Effect of verapamil on immediate recurrence of atrial fibrillation

INTRODUCTION: The purpose of this study was to assess the effect of verapamil on immediate recurrences of atrial fibrillation occurring after successful electrical cardioversion. METHODS AND RESULTS: The effect of verapamil on the recurrence of atrial fibrillation within 5 minutes after successful transthoracic cardioversion was assessed in 19 (5%) of 364 patients undergoing electrical cardioversion. The mean duration of atrial fibrillation was 4.44+/-3.0 months. In the 19 patients, cardioversion was successful after each of three consecutive cardioversion attempts per patient; however, atrial fibrillation recurred 0.4+/-0.3 minutes after cardioversion. Verapamil 10 mg was administered intravenously and a fourth cardioversion was performed. Cardioversion after verapamil was successful in each patient, and atrial fibrillation did not recur in 9 (47%) of 19 patients (P < 0.001 vs before verapamil).

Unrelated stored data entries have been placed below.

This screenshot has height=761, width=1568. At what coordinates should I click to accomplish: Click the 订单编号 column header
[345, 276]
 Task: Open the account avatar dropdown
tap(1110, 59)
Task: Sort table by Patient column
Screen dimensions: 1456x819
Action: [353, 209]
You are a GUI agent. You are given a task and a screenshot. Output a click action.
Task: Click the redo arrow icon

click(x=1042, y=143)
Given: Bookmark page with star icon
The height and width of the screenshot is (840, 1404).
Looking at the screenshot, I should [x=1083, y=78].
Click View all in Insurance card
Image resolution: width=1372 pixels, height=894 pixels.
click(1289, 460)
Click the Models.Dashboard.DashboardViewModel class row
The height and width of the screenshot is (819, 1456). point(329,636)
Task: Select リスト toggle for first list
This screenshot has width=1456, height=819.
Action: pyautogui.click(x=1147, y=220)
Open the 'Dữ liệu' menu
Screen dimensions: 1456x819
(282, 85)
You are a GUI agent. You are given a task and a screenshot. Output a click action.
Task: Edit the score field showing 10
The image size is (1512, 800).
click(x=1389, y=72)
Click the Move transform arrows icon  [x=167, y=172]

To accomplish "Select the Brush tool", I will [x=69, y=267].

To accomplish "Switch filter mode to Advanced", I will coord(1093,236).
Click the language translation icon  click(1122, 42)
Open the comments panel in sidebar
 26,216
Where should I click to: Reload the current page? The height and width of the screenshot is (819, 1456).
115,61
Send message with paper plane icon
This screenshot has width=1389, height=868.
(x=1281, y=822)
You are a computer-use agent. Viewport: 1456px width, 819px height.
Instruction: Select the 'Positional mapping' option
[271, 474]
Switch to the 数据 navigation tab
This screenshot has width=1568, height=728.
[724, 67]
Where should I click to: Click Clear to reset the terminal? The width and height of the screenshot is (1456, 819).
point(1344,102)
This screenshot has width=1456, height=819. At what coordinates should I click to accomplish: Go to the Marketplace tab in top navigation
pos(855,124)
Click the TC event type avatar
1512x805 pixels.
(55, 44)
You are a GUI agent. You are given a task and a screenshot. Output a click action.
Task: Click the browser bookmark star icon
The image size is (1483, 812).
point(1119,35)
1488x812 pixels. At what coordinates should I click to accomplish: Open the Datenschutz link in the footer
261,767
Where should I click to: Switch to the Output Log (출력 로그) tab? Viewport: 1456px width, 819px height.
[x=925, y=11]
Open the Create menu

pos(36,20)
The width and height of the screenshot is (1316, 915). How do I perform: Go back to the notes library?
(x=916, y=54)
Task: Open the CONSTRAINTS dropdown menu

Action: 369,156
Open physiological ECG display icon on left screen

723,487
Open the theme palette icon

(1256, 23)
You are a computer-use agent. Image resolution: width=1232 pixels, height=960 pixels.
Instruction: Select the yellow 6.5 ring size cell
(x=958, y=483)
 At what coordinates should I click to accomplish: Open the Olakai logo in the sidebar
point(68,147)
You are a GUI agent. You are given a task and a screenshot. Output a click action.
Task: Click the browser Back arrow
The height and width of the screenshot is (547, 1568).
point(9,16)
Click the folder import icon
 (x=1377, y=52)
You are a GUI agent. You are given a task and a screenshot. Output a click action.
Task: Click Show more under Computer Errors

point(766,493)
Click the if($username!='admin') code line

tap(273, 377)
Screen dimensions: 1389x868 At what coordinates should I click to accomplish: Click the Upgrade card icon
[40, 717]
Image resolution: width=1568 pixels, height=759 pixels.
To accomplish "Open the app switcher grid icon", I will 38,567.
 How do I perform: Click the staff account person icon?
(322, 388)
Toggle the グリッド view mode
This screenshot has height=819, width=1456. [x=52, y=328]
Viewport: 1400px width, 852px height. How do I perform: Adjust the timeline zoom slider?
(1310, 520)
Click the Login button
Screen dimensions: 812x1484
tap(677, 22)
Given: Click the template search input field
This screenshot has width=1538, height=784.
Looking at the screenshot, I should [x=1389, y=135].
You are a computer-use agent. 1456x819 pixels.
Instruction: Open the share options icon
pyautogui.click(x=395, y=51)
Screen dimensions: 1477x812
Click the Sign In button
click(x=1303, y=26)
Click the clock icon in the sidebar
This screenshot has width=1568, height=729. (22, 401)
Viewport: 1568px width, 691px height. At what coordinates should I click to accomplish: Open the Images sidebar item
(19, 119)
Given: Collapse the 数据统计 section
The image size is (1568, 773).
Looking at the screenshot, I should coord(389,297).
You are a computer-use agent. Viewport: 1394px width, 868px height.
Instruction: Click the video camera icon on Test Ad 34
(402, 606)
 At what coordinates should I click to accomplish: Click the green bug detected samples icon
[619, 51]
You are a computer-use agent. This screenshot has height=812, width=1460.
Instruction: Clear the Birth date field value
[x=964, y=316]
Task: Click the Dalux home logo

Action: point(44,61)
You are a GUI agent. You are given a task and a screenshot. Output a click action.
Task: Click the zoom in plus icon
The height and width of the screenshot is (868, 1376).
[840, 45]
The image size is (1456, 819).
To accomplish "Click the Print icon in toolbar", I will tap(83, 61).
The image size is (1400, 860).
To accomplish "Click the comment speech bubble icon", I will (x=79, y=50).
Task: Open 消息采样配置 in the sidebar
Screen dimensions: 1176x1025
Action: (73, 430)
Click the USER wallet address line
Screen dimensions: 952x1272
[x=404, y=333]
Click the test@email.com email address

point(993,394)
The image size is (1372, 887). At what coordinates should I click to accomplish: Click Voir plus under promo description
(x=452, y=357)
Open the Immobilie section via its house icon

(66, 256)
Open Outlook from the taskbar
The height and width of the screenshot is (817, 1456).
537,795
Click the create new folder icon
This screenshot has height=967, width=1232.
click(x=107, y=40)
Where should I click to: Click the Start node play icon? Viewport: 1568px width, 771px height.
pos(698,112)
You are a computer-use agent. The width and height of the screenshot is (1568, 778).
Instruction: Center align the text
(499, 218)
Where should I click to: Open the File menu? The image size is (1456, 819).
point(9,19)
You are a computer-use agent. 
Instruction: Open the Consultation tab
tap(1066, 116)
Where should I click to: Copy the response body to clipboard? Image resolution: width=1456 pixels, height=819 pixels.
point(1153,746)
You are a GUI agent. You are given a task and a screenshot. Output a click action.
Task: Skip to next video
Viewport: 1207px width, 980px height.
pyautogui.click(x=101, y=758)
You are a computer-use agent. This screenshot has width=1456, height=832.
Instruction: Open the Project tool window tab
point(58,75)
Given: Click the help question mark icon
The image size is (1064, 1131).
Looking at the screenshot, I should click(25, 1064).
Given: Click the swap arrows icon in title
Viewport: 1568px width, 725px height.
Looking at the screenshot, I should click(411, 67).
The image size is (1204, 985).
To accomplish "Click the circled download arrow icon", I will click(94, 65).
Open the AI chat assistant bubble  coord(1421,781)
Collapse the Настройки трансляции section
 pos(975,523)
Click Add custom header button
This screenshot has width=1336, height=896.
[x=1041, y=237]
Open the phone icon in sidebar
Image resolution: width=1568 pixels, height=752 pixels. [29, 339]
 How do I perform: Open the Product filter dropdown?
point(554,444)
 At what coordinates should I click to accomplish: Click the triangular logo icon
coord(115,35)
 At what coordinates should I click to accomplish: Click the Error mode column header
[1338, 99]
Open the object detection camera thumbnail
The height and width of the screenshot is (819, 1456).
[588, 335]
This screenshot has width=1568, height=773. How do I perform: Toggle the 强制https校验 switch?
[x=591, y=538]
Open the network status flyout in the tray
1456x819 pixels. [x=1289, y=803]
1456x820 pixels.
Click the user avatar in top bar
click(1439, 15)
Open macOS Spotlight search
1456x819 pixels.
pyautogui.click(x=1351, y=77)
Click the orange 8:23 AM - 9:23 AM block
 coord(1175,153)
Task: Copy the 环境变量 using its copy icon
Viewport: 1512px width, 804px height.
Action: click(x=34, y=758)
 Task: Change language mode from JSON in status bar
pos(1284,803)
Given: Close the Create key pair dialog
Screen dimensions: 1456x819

In the remaining 10 patients in whom atrial fibrillation recurred, the duration of sinus rhythm was significantly longer compared with before verapamil (3.6+/-2.4 min, P < 0.001). The density of atrial ectopy occurring after cardioversion was significantly less after verapamil (21+/-14 ectopic beats per min) compared with before verapamil (123+/-52 ectopic beats per min, P < 0.001). CONCLUSION: Among patients with immediate recurrence of atrial fibrillation after electrical cardioversion, acute calcium channel blockade by verapamil reduces recurrence of atrial fibrillation and extends the duration of sinus rhythm.